Activity: Below are the entries. Transcribe exactly the lines from the one with "You are a computer-use" through the one with "Instruction: Expand the", ends included, and leave out all others.

Supplied entries:
┌────────
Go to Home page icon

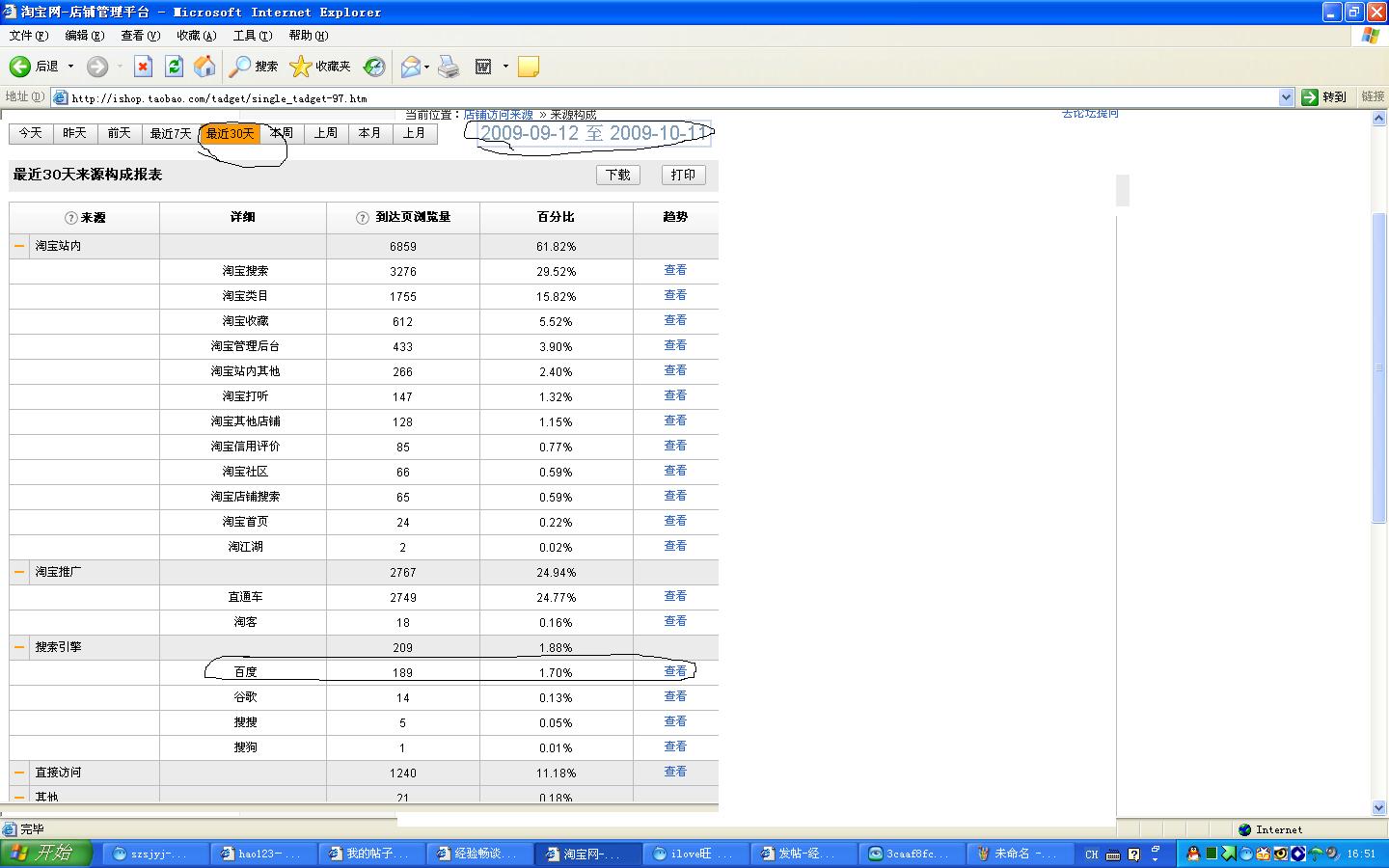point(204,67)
└────────
┌────────
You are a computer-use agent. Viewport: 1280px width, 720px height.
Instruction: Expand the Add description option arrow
└────────
┌────────
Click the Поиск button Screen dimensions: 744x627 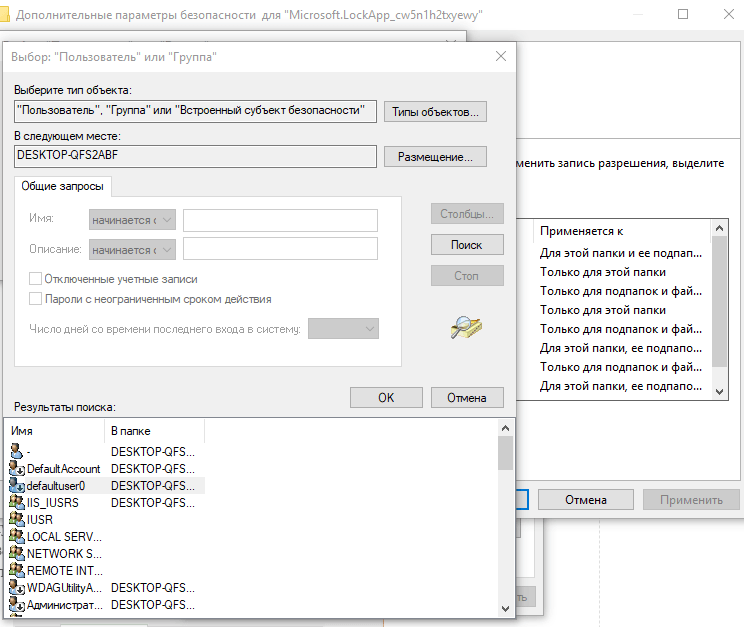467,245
└────────
Exercise response:
You are a computer-use agent. Viewport: 1280px width, 720px height.
Instruction: Expand the Add description option arrow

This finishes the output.